▸ **INSTRUCTION**
Please return each line of the material below that contains the string "panel". Treat uppercase and lowercase as different.

▸ **DATA**
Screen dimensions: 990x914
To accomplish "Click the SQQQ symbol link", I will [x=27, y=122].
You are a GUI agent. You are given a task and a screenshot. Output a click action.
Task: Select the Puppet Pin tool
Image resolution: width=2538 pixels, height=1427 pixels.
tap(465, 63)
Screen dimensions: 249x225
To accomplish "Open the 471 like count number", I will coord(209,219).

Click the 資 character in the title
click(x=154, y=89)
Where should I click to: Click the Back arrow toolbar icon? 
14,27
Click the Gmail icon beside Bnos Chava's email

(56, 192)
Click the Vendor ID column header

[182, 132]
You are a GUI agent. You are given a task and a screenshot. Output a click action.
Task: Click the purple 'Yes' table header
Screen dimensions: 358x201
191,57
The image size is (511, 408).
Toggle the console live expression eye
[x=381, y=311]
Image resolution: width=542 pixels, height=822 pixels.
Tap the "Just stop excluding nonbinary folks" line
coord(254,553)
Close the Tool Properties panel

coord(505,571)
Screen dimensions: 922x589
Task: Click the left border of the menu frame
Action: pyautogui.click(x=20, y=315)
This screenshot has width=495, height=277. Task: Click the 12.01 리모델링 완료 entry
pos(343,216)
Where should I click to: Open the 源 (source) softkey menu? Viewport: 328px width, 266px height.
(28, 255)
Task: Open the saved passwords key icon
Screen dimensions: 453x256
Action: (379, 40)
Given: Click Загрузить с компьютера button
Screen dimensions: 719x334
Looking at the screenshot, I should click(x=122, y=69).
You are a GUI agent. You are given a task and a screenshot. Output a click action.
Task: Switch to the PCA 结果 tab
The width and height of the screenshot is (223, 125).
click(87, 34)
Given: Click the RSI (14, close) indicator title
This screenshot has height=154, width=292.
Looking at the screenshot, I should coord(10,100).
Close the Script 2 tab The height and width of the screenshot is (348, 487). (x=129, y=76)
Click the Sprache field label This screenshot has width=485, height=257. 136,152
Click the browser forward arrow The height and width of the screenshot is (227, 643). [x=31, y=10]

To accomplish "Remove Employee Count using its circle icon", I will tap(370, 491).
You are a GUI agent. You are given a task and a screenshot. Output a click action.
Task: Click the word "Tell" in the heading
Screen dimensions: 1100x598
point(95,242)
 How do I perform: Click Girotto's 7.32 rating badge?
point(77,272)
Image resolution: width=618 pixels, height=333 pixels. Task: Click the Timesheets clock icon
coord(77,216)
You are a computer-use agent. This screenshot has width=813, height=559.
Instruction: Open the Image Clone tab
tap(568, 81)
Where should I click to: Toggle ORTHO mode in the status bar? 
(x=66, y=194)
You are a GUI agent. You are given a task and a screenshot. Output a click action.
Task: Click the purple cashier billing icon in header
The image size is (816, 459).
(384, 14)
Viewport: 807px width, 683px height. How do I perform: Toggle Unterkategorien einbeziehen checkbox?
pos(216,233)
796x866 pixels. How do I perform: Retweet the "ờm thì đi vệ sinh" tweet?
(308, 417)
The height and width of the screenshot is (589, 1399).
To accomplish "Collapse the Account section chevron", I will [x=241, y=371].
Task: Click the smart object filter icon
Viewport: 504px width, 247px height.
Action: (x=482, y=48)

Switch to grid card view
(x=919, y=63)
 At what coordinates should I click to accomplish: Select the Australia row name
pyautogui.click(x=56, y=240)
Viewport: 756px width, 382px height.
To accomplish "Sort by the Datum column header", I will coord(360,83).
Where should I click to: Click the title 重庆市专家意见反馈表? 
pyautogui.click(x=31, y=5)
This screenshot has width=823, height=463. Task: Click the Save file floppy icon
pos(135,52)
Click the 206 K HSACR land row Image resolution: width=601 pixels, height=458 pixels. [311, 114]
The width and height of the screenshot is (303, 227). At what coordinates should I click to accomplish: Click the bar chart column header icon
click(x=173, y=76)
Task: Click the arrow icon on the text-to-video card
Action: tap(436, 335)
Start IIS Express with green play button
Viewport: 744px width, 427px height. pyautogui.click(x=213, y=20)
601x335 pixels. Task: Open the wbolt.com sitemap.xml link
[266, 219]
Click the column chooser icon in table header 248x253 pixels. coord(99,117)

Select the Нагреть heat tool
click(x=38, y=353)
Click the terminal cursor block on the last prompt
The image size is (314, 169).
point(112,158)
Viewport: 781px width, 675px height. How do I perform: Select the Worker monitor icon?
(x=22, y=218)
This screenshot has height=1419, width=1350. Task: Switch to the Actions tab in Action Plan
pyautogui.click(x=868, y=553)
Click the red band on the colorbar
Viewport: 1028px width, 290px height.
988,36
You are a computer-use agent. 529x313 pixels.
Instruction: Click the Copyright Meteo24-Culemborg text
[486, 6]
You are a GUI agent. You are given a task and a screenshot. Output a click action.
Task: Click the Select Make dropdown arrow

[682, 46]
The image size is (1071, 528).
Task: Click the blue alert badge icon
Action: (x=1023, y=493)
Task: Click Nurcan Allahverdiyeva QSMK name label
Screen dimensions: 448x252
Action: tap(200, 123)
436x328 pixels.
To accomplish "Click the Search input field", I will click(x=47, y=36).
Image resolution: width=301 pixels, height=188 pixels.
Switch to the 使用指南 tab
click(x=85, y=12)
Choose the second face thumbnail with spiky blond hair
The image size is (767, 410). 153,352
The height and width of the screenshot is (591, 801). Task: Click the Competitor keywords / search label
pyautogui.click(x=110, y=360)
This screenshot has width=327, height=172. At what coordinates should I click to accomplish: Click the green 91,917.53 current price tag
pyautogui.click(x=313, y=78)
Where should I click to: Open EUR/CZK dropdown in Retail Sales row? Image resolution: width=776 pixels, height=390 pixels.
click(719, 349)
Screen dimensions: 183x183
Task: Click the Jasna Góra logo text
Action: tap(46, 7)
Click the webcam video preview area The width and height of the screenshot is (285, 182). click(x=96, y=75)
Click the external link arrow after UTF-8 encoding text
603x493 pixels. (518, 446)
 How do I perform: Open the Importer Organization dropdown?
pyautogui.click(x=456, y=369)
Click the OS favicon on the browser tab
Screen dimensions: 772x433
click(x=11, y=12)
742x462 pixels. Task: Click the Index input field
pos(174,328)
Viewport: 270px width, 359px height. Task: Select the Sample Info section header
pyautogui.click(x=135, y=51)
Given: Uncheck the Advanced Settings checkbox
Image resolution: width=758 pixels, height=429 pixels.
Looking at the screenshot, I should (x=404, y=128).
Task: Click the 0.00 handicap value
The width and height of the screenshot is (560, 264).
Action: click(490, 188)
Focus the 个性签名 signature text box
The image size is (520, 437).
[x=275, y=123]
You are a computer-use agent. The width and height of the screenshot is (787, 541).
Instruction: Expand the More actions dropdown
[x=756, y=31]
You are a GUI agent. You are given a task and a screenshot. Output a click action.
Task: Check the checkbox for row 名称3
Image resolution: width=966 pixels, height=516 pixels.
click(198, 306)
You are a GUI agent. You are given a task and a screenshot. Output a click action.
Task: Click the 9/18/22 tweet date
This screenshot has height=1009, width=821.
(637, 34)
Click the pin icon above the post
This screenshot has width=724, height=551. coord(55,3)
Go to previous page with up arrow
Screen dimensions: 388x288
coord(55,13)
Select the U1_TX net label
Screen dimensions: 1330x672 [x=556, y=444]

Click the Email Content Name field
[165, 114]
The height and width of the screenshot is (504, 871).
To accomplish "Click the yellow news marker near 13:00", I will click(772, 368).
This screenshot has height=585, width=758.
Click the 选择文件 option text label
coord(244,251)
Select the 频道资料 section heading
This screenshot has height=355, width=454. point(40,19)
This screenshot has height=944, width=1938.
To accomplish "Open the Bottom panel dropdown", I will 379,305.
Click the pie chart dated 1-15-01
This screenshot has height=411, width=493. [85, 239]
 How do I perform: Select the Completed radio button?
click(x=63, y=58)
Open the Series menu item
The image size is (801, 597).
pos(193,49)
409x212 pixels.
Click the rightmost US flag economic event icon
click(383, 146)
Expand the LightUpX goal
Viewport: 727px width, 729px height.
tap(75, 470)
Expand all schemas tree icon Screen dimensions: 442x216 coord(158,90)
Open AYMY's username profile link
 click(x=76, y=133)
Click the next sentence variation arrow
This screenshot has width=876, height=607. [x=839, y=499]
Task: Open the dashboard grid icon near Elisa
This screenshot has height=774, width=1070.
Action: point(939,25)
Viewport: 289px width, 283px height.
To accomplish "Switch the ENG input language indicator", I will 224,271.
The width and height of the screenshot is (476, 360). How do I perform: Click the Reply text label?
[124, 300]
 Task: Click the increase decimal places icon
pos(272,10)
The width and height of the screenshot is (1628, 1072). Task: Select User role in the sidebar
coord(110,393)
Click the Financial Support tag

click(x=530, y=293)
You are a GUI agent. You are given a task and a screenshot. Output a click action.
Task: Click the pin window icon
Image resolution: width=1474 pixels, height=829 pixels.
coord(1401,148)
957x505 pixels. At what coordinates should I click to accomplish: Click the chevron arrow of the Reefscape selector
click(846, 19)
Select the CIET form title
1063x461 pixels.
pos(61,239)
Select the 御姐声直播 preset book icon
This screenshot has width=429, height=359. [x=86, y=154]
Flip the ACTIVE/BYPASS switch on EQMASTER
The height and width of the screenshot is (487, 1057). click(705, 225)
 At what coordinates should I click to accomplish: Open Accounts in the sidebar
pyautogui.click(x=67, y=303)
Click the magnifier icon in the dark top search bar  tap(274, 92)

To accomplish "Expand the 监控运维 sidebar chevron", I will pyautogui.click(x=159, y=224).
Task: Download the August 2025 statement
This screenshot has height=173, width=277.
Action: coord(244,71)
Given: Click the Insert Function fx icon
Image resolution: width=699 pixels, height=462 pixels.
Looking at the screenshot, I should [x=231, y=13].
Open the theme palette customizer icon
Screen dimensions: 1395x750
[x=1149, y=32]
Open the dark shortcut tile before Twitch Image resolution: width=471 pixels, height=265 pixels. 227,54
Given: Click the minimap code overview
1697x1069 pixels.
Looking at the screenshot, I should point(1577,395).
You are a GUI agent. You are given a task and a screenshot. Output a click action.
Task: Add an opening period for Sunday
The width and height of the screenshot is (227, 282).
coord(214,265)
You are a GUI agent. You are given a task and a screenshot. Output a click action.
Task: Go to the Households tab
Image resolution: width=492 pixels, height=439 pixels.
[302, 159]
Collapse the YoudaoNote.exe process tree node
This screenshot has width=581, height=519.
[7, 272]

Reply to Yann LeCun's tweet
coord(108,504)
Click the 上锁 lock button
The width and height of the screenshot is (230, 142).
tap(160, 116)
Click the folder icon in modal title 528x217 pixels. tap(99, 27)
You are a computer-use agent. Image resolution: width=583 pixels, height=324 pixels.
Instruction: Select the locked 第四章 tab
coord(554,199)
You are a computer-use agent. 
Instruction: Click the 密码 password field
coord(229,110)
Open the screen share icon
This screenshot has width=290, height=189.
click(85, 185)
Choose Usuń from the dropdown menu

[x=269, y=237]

▸ **THE RESPONSE**
Close the Tool Properties panel
To accomplish "Open the Bottom panel dropdown", I will 379,305.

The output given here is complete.